Set problem>
Edit the material starting with the line containing "Viewport: 1032px width, 613px height." and going on through the end of the material, swapping "live chat bubble" for "help chat bubble" and keeping everything else the same. Leave the pictures out of your answer.

Exercise inputs>
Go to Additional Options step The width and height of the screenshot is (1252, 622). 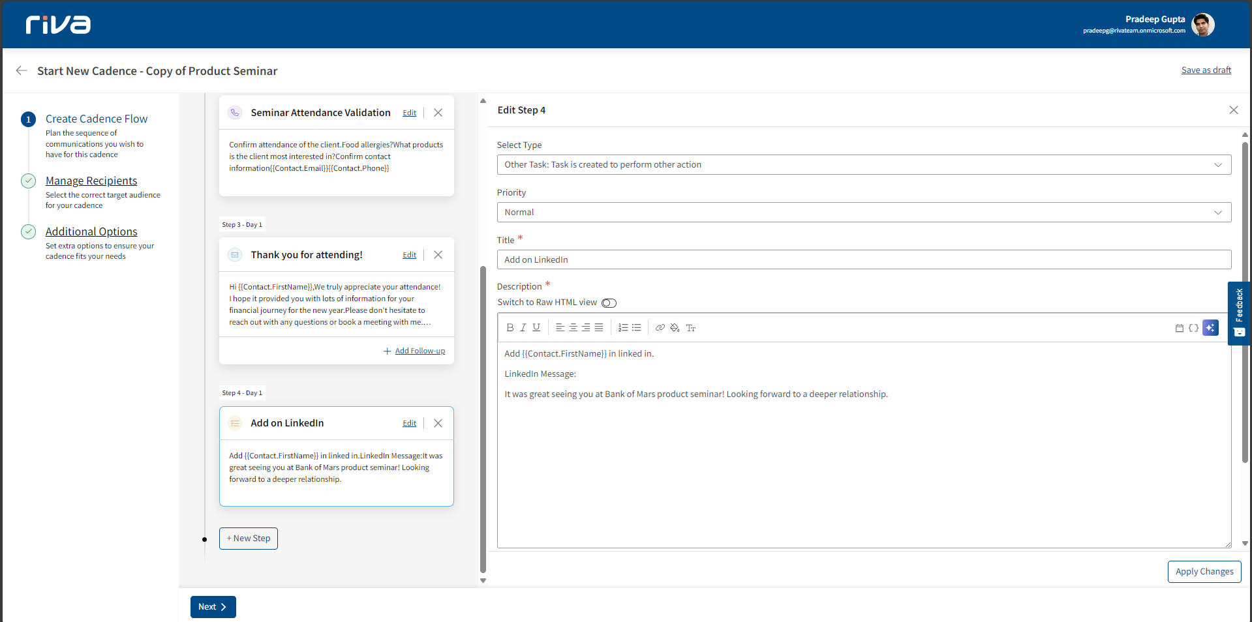coord(91,231)
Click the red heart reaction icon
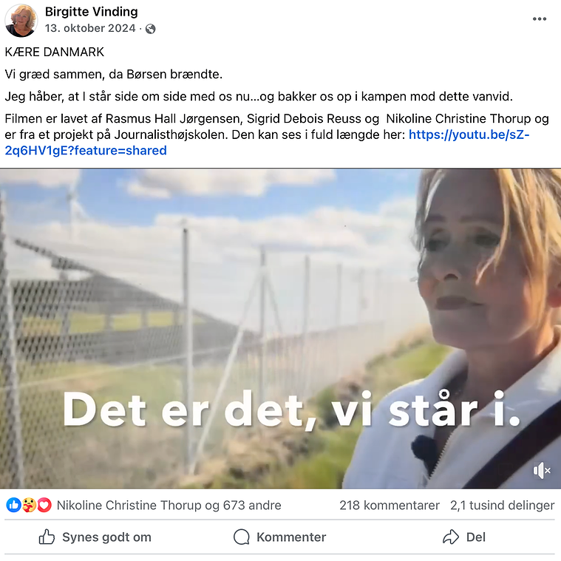 tap(44, 505)
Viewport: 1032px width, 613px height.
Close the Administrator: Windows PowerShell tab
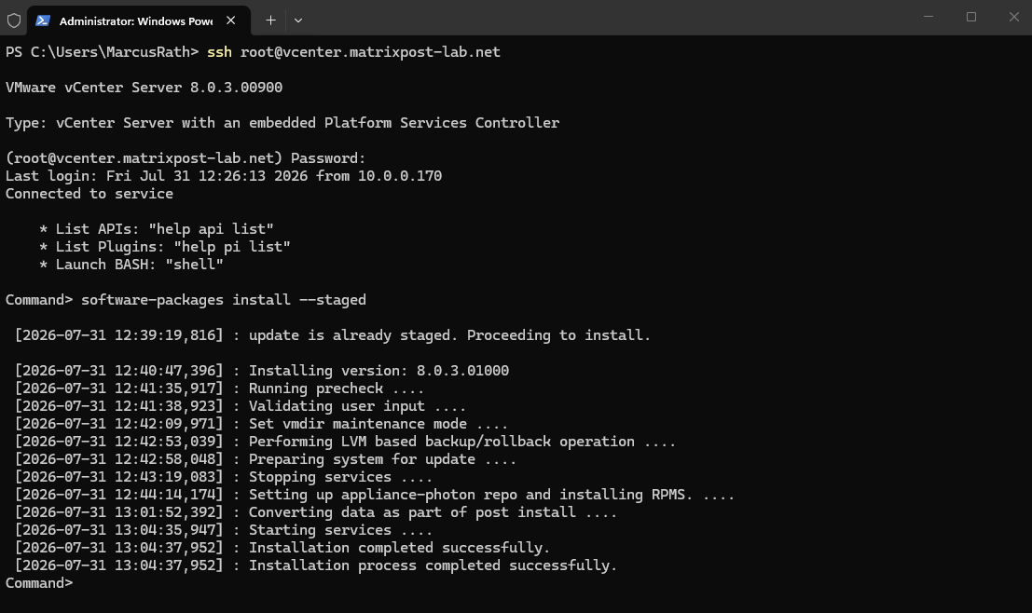(x=231, y=20)
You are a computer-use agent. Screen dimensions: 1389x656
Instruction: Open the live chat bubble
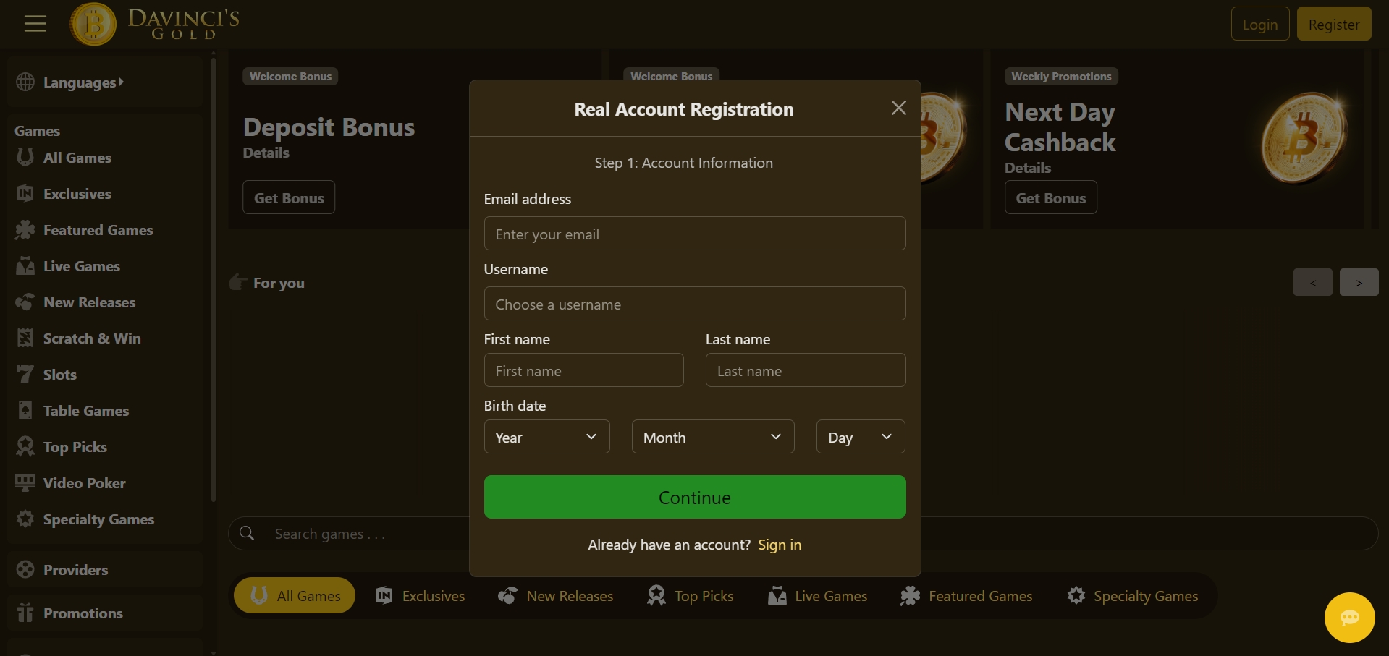[x=1349, y=618]
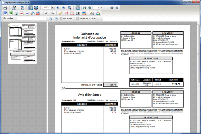Click the printer icon to print the receipt
The height and width of the screenshot is (134, 201).
pos(5,8)
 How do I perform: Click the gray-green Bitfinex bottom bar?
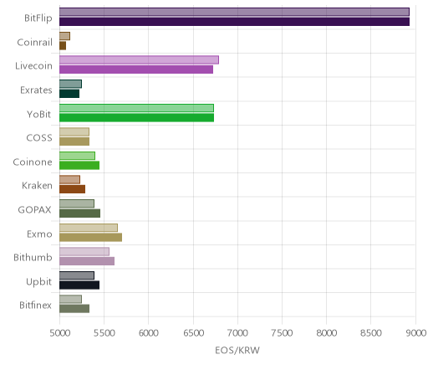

Exercise output>
Viewport: 1032px width, 613px height.
Close the Administrator: Windows PowerShell tab
(x=231, y=20)
You are a computer-use agent. Screen dimensions: 1389x656
Instruction: Open the help chat bubble
[x=1349, y=618]
Click the printer icon to print the receipt
The height and width of the screenshot is (134, 201).
pos(5,8)
 How do I perform: Click the gray-green Bitfinex bottom bar?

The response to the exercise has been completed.